• [What you are asked to do] Without any omission, reproduce the records that follow.

----- Information shown

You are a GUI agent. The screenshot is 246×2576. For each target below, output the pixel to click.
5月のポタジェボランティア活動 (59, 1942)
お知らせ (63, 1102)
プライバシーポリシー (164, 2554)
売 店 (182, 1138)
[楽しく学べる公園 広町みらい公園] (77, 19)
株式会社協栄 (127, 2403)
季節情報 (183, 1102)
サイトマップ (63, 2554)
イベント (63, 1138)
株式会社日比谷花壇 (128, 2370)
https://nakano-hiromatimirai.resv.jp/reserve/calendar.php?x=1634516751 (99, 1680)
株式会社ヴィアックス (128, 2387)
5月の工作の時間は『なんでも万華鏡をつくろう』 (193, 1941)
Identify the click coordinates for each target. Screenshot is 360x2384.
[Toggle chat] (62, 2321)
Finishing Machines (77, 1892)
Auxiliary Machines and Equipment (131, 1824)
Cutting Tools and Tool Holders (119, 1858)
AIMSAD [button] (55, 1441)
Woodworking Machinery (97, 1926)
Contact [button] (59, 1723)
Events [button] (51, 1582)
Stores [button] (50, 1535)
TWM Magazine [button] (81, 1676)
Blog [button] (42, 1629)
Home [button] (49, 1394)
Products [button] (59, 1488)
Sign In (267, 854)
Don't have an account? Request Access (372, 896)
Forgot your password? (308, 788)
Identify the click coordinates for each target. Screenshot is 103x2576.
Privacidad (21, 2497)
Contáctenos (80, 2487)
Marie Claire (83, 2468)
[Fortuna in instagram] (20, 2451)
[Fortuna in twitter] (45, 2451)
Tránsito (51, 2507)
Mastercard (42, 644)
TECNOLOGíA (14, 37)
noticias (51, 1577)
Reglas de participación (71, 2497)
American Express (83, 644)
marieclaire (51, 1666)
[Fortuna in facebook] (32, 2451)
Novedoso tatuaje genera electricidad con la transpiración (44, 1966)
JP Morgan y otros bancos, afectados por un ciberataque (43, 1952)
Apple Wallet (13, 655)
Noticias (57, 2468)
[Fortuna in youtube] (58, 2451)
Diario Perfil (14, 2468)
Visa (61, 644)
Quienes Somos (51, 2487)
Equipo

----------

• [Answer]
You are a GUI agent. The screenshot is 246×2576. For each target below, output the pixel to click.
5月のポタジェボランティア活動 (59, 1942)
お知らせ (63, 1102)
プライバシーポリシー (164, 2554)
売 店 (182, 1138)
[楽しく学べる公園 広町みらい公園] (77, 19)
株式会社協栄 (127, 2403)
季節情報 (183, 1102)
サイトマップ (63, 2554)
イベント (63, 1138)
株式会社日比谷花壇 (128, 2370)
https://nakano-hiromatimirai.resv.jp/reserve/calendar.php?x=1634516751 (99, 1680)
株式会社ヴィアックス (128, 2387)
5月の工作の時間は『なんでも万華鏡をつくろう』 (193, 1941)
Identify the click coordinates for each target. Screenshot is 360x2384.
[Toggle chat] (62, 2321)
Finishing Machines (77, 1892)
Auxiliary Machines and Equipment (131, 1824)
Cutting Tools and Tool Holders (119, 1858)
AIMSAD [button] (55, 1441)
Woodworking Machinery (97, 1926)
Contact [button] (59, 1723)
Events [button] (51, 1582)
Stores [button] (50, 1535)
TWM Magazine [button] (81, 1676)
Blog [button] (42, 1629)
Home [button] (49, 1394)
Products [button] (59, 1488)
Sign In (267, 854)
Don't have an account? Request Access (372, 896)
Forgot your password? (308, 788)
Identify the click coordinates for each target. Screenshot is 103x2576.
Privacidad (21, 2497)
Contáctenos (80, 2487)
Marie Claire (83, 2468)
[Fortuna in instagram] (20, 2451)
[Fortuna in twitter] (45, 2451)
Tránsito (51, 2507)
Mastercard (42, 644)
TECNOLOGíA (14, 37)
noticias (51, 1577)
Reglas de participación (71, 2497)
American Express (83, 644)
marieclaire (51, 1666)
[Fortuna in facebook] (32, 2451)
Novedoso tatuaje genera electricidad con la transpiración (44, 1966)
JP Morgan y otros bancos, afectados por un ciberataque (43, 1952)
Apple Wallet (13, 655)
Noticias (57, 2468)
[Fortuna in youtube] (58, 2451)
Diario Perfil (14, 2468)
Visa (61, 644)
Quienes Somos (51, 2487)
Equipo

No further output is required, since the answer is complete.